My strategy when creating Resolve-Ables was to partition the project into three main devices:
- Device 1 is a wearable that can detect magnetic fields to actuate LED on the hand.
- Device 2 is an artificial (AI) nose that can visualize the classifier’s scent prediction.
- Device 3 is a system that can visualize ultrasonic frequencies with a p5.js script.
Background and Context:
The catalyst of this project was a discussion I had with my advisor Daniel Leithinger back in September, about this project called Immaterials by Timo Arnall, Jørn Knutsen, and Einar Sneve Martinussen. This group used LED wands to visualize RFID scanner fields and wifi strength (pictured below)
Several other projects have also inspired the types of visualizations I want to create as part of this thesis. Projects like the electromagnetic field (EMF) Light Paintings by Luke Sturgeon and Shamik Ray (Figure 2, top left), and light paintings by Anthony Devincenzi (Figure 2, top right) have made me interested in exploring objects for invisible phenomena. And projects like Location-based Light Painting by Phillipp Schmitt (Figure 3, bottom left) and Light Painting Acceleration by Jake Ingman (figure 3, bottom right) have encouraged me to explore different environments to create light paintings.
Figure 2: Photos by Luke Sturgeon and Shamik Ray (top left), and Anthony Devincenzi (top right). Photos by Phillipp Schmitt (Bottom left) and Jake Ingman (bottom right).

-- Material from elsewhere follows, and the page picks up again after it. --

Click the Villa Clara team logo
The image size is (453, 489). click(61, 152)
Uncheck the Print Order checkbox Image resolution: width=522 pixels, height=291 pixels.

Exploration 1: Visualize Magnetic FIelds With a Light Painting Wearable
Ever since I got my first magnet implant, I’ve been obsessed with magnetic fields. I wanted a way to share the fields that I sense with other people. My idea is to visualize magnetic fields through a light painting wearable. When a magnetic field is detected with a GMR sensor, a NeoPixel stick will light up to represent the field strength, and when photographed using long exposure you can visualize different strengths of the field. The way the NeoPixels lights up can be reprogrammed to create several interesting effects (blinking, colors, number of pixels lit up, etc…) to create visually interesting combinations.
Selected Light Paintings:
Exploration 2: Visualize Ultrasonic Frequencies With a Third Ear Wearable
Continuing my interest in wearable augmentations that visualize phenomena, I designed a “third ear” that enables you to listen and/or visualize ultrasonic frequencies. For perspective, the normal frequency range for humans is around 20Hz to 20kHz. We start with a max hearing of 20kHz as babies and as adults our hearing declines to around 17kHz. With this third ear, you can detect frequencies between 20kHz to 100kHz, enabling brand-new sensing of your environment. You can hear the frequencies in real-time with a pair of wired headphones, or you can visualize the phenomena with a p5.js script. The device can also enable new perspective-taking, as you can hear frequencies similar to your dog (40kHz), your cat (64kHz), or a bat (100kHz).
Selected Light Paintings:
Exploration 3: Visualize AI Nose Classifications With a Light Painting Wearable
Inspired by these two projects, I wanted to create a system where two phenomena (smell and ML classification) could be visible. My approach is through light painting, where the TFT screen on the Seeed Studio’s Wio Terminal is photographed using long exposure to visualize the smells the AI nose detects and its confidence in the classification. The way it’s currently programmed the color changes based on the scent recognized, and the circle on the TFT gets bigger or smaller based on the model’s confidence in its classification (more confident = larger circle), but this can be reprogrammed to any mapping you like. For the video above, blue is cologne, and white is ambient room smell.